Le parquet réclame le renvoi de l'affaire Neyret en correctionnelle

Le parquet de Paris a requis le renvoi en correctionnelle de l'ancien commissaire Neyret et de huit personnes dont l'avocat lyonnais David Metaxas.

L'instruction était officiellement close depuis le mois d'août 2014. Le 13 mai dernier, le parquet de Paris a requis le renvoi en correctionnelle de la tentaculaire affaire Neyret qui avait bouleversé la police judiciaire lyonnaise en septembre 2011.

Lourdes réquisitions

Les réquisitions à l'égard de l'ancien commissaire sont lourdes. Le parquet retient en effet les faits de corruption, trafic d'influence, violation du secret professionnel, association de malfaiteur, détournement de scellés et détention, offre et cession de produits stupéfiants.

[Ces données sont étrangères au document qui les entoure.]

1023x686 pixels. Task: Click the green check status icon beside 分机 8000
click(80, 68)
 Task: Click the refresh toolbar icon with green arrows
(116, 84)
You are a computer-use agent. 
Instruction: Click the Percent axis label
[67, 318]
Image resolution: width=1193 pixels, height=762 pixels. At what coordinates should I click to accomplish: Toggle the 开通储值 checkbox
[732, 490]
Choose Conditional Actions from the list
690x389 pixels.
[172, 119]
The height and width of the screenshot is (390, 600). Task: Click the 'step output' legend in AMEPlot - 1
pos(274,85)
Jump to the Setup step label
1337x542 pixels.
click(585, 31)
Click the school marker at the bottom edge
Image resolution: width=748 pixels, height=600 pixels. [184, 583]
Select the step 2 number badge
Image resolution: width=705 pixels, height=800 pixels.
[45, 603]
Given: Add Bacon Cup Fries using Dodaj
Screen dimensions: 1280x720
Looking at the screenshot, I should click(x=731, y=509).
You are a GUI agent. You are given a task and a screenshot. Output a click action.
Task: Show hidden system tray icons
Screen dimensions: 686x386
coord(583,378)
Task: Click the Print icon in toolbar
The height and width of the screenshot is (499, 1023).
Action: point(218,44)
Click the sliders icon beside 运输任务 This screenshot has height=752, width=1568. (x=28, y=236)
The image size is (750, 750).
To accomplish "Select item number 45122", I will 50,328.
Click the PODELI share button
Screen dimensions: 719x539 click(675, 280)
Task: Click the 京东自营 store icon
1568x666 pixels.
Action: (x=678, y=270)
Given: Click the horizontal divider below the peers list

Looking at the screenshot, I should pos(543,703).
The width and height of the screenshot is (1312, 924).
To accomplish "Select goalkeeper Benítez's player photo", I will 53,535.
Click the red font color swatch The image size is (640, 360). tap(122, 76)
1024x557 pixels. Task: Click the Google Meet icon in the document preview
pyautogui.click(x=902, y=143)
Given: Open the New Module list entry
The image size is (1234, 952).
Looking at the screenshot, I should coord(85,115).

Le parquet souhaite également que l'avocat lyonnais, David Metaxas, soit jugé pour une qualification de recel de violation du secret professionnel.

Trois anciens policiers subordonnés de l'ancien commissaire sont également visés par une demande de renvoi devant le tribunal correctionnel dont l'ancien chef de la PJ de Grenoble. Le ministère public a retenu les qualifications de détournements de scellés, d'association de malfaiteurs et de détention, offre et cession de produits stupéfiants à leur encontre.

Les trois malfrats présumés, Stéphane Alzraa, Gilles Bénichou et Cyril Astruc, sont eux aussi concernés par les réquisitions du parquet.

Non-lieu pour un ex-magistrat lyonnais, un douanier et l'ancien chef de la BRI

Cependant, des réquisitions de non-lieu ont été prises par le parquet à l'égard de Jean-Paul Piazzoli, un douanier niçois qui avait mis en examen pour association de malfaiteur dans l'affaire Neyret et suspendu de ses fonctions.

Un non-lieu a également été requis à l'encontre de Francis Montoy, vice-procureur en poste au parquet de Cayenne au moment de sa mise en examen dans l'affaire Neyret mais qui avait officié au parquet de Lyon au moment des faits imputés à Michel Neyret. Enfin, l'ancien chef de la BRI de Lyon, l'antigang, a également écopé d'un non-lieu de la part du parquet.

Désormais, le dossier doit revenir entre les mains du juge d'instruction parisien pour décider définitivement du sort du dossier avant un procès.